Overall test conclusion
- A fastJSON serialized reference tag with $can also be deserialized correctly by Gson, but I did not find a configuration that would convert gSON to a reference when serialized
- Fastjson, Hessian, and Java all support circular reference resolution. Gson does not support
- Fastjson can set DisableCircularReferenceDetect, closed circular references and a reference to a repeat of detection
- Objects with the same reference before the gSON deserialization are not considered the same after being serialized and then deserialized back, which may cause the number of memory objects to be inflated.

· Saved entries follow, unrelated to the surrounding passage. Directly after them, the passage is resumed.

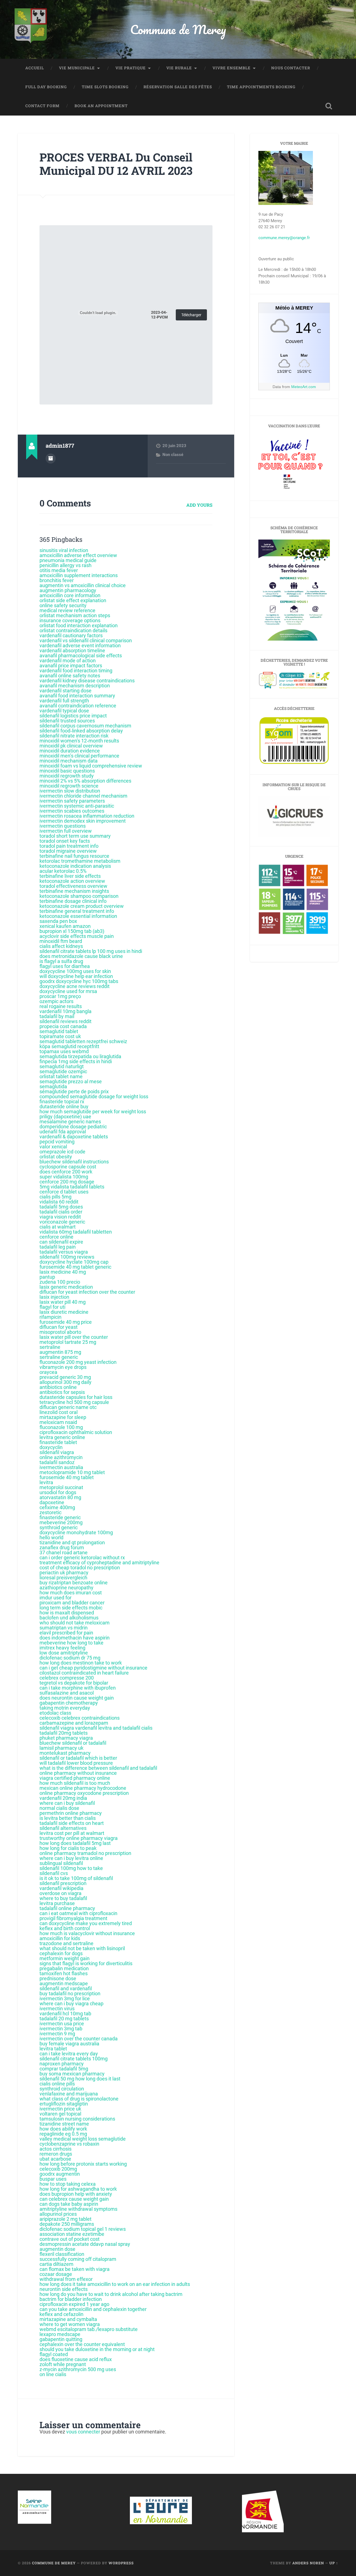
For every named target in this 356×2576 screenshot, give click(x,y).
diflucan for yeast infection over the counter (87, 1292)
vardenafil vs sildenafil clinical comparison (85, 640)
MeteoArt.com (303, 386)
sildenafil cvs (53, 1873)
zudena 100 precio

However, fastJSON, Java, Hessian2 and other serialization methods do not have this problem because they record reference tags
- Taking the author’s test case as an example, Hessian2 has a very powerful serialization compression ratio, which is suitable for the scenario where large packets are serialized for network transmission
- Take the author’s test case as an example, FastJSON has a very high throughput, worthy of its FAST, suitable for high throughput scenarios
- Serialization also takes into account support for circular references, support for circular object optimization, support for synthetic scenarios such as enumerated types, collections, arrays, subclasses, multistate, inner classes, generics, support for comparison scenarios such as visualization, compatibility after adding or deleting fields, and so on. In summary, I recommend hessian2 and FastJSON serialization methods
conclusion
We all know that FastJSON does some hack logic in order to be fast, which also leads to a lot of loopholes, but I think the coding is carried out in the trade off, if there is a perfect framework, then other competing frameworks would not exist. I haven’t done much research into the various serialization frameworks, and while you might say that Jackson is better, I can only say that it solves the problem that your scenario has, and that’s the right framework.
Finally, be careful when replacing a serialization framework. Understand the features of the replacement framework. The new framework may not cover as well as the original framework solves.